» **Task to carry out**
Starting at the line that contains "At what coordinates" and continuing through the last of the rows, turn those lines into a numbered list, omitting blank lines and leaving out the pictures.

--- Start Records shown ---

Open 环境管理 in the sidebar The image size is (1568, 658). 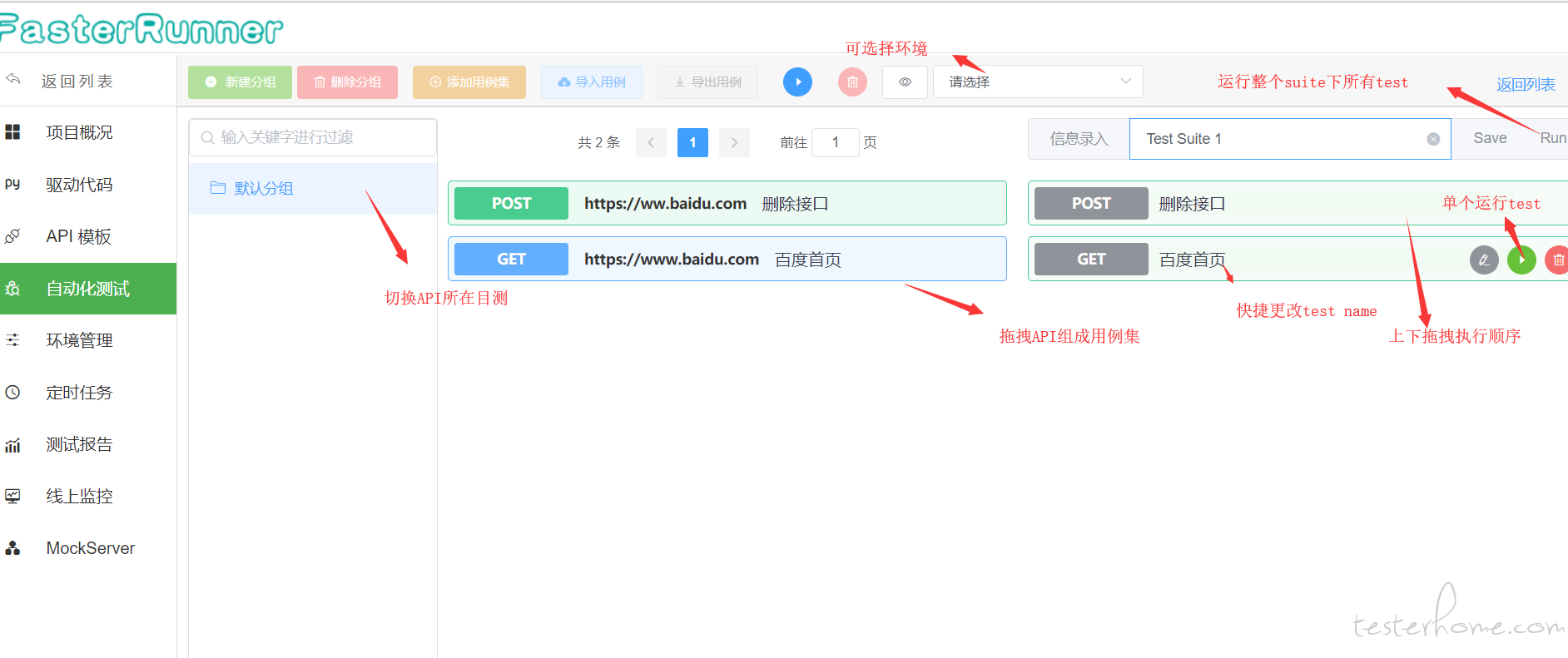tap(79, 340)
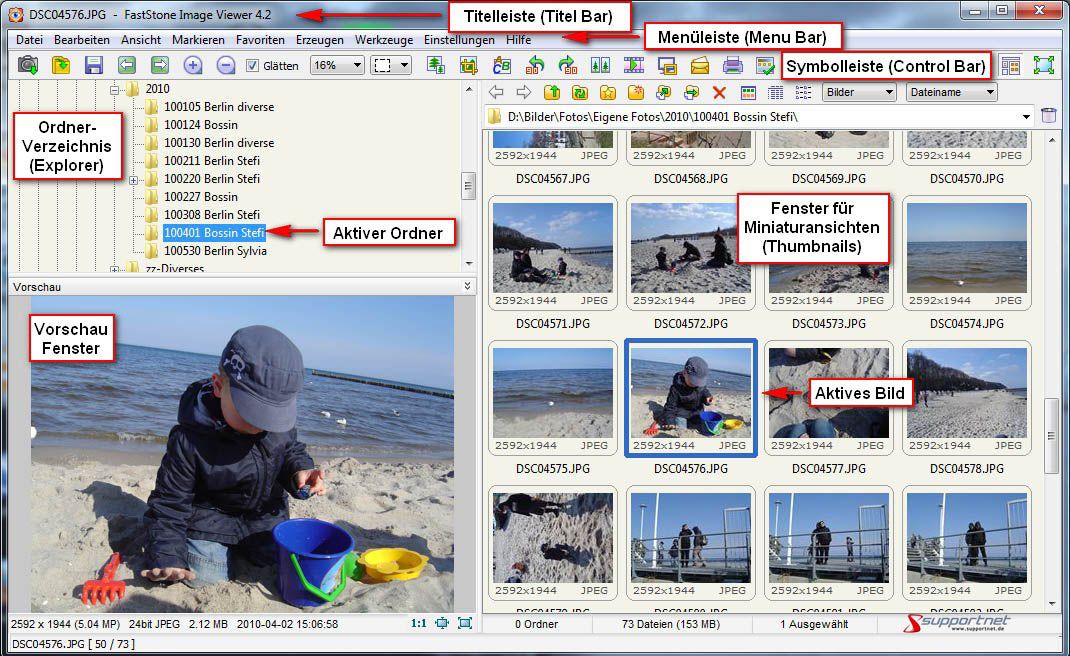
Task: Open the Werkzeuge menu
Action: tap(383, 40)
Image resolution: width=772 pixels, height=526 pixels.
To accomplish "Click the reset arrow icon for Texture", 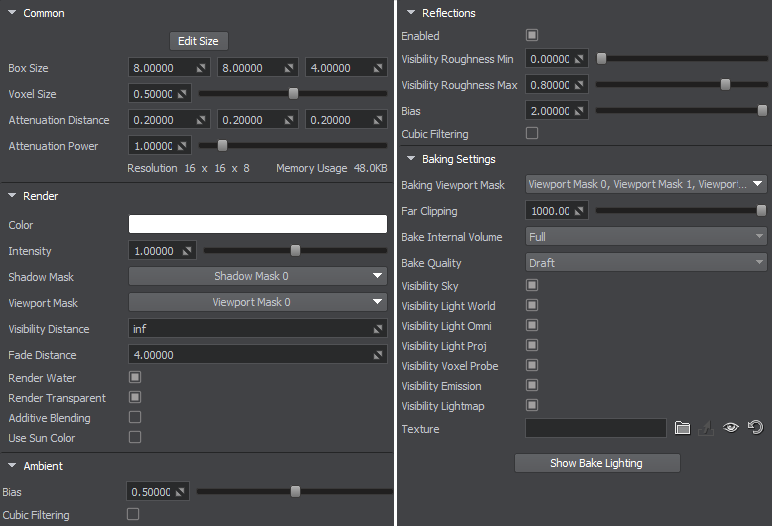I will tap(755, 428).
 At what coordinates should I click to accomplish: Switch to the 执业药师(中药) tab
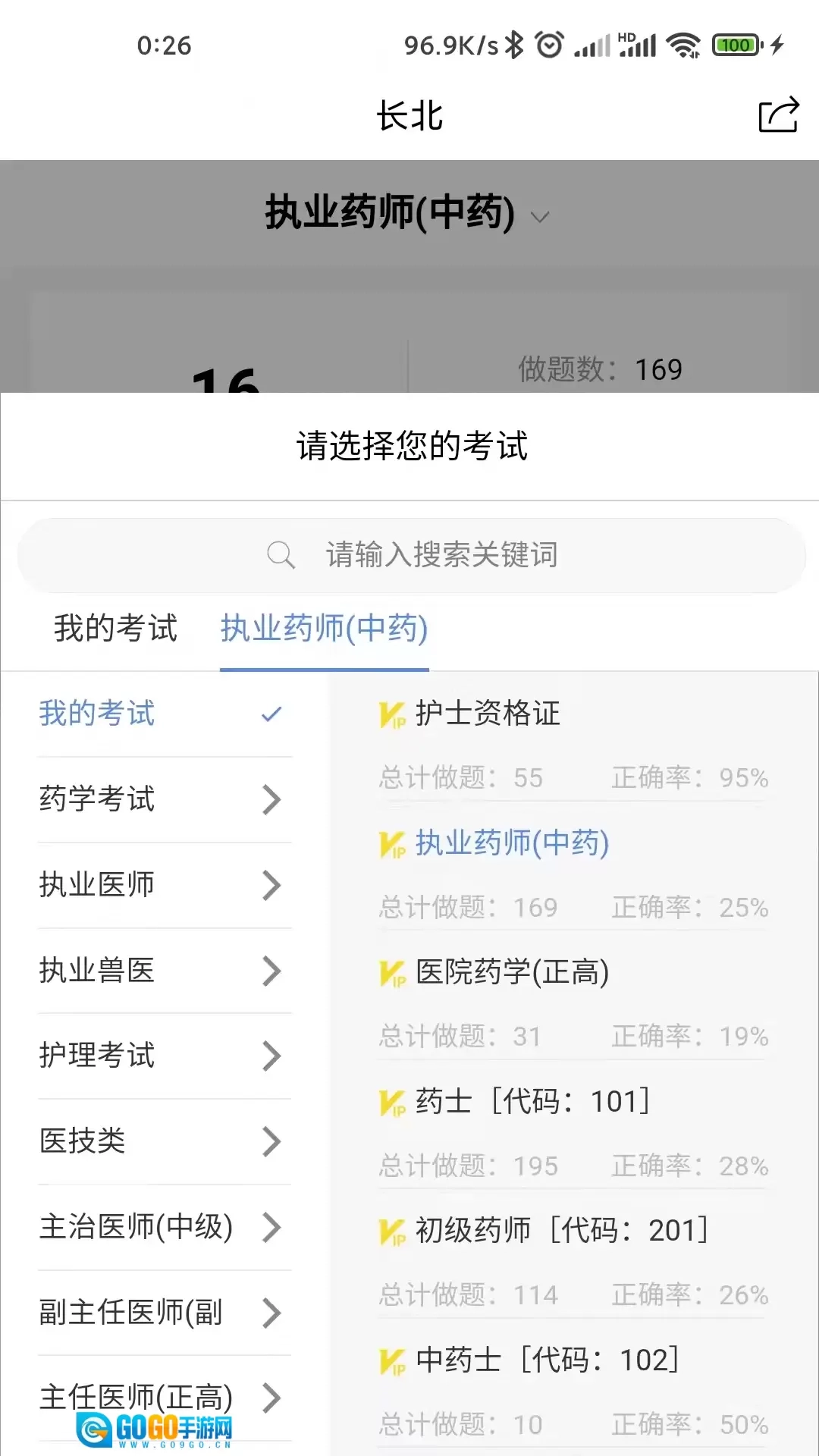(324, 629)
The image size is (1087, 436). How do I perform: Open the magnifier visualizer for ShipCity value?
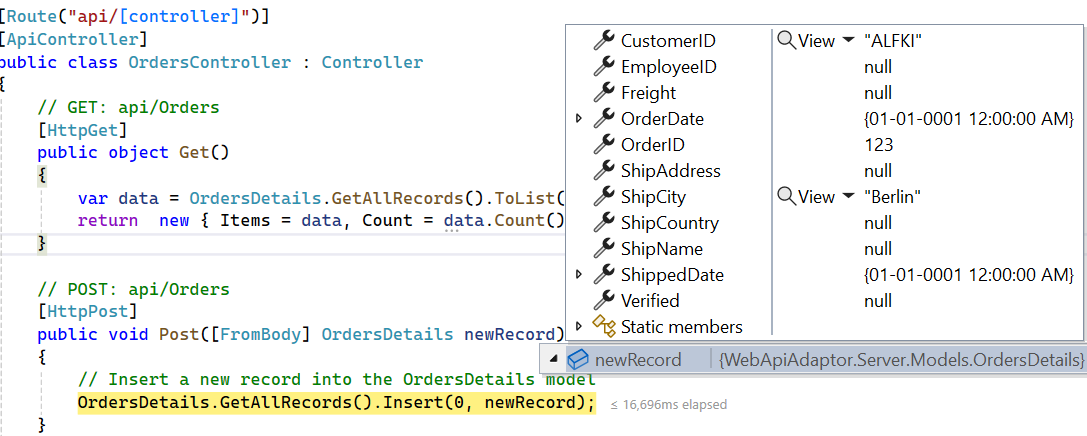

--- End Records shown ---

» **Result for this exercise**
1.  At what coordinates should I click to accomplish: Switch to the 执业药师(中药) tab
2. (324, 629)
3. The image size is (1087, 436). How do I perform: Open the magnifier visualizer for ShipCity value?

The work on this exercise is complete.